The application today is brought by Mr and Mrs King. They seek leave to proceed against Beach Constructions on their cross-claim, and leave to amend their cross summons, cross-claim list statement, and list response. The purpose of the amendments is to articulate with greater clarity their case that they were not parties to the construction contract, and that Meridian Estates entered into the construction contract in its own right. However, and significantly, the application to amend their cross-claim against Beach Constructions includes amending it so as to allege, among other things, that if they are held to have executed the construction contract or to be parties to it, that contract should be rectified so as to reflect the common contracting intention (said to be of Beach Constructions and Meridian Estates) that it was to be Meridian Estates and not Mr and Mrs King, who was the counterparty to Beach Constructions.
I have some difficulty in seeing how rectification could be granted, in the premise on which the prayer for rectification is predicated. Rectification can only be sought by and given to a party to a contract. If the conclusion of the Court, at a final hearing, is that Mr and Mrs King were parties to the contract, then that would seem to carry with it necessarily a conclusion that, objectively, they intended to contract with Beach Constructions on the terms of the document to which I have referred. However, since this is an interlocutory application, I would not decide it on that basis. I should note that neither the Owners Corporation nor Suncorp Metway opposed the application on the ground that the claim is bound to fail. Nor did they oppose it on the basis often articulated, that the proposed pleadings were truly inconsistent, so that one or the other must be "false" and thus embarrassing. See, by way of example only, Issitch v Worrell [2000] FCA 477 at 32 (Drummond J, with whom Spencer and Katz JJ agreed).
Mr Davie of Counsel, who appeared for the Owners Corporation, said that his client neither consented to nor opposed the application.

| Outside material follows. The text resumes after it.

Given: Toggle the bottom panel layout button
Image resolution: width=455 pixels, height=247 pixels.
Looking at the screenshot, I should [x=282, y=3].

Its only interest was to procure an order that its costs of and incidental to and thrown away by reason of the amendment (as distinct from the costs of the application for leave to amend) be paid as a condition of granting leave. Mr Roberts of Senior Counsel, who appeared with Mr Shipway of Counsel for the applicant Mr and Mrs King, did not oppose such an order being made (and would have had little success had he tried to do so). I add that Beach Construction's liquidator neither consented to nor opposed the application. He indicated that he would not take part in the hearing.
The opposition came from Mr Bambagiotti of Counsel, who appeared for Suncorp Metway. His objection was based on the asserted delay in seeking leave for the amendment to be made. He pointed to the fact that the proceedings had been commenced in 2007, and to the fact that Mr and Mrs King had filed their list response in March 2009. He said that there was no explanation of the delay from then until now in seeking the leave that is sought. He noted, quite correctly of course, that up until relatively recently, Beach Constructions was, if not active, at least extant. It had been placed into liquidation, by way of a creditors' voluntary winding-up, only in September 2015: before the application was made.
Mr Bambagiotti relied on my decision in Owners Corporation SP 78422 v Ware Building Pty Ltd [2015] NSWSC 1384. I should say at the outset that I find it very difficult to understand how a decision on an application involving specific facts and the exercise of a discretion can be authority (to the extent that interlocutory decisions are authorities at all) for any general proposition. That may be so, a fortiori, where the decision is given (as this one is) ex tempore, in the course of a Friday motions list.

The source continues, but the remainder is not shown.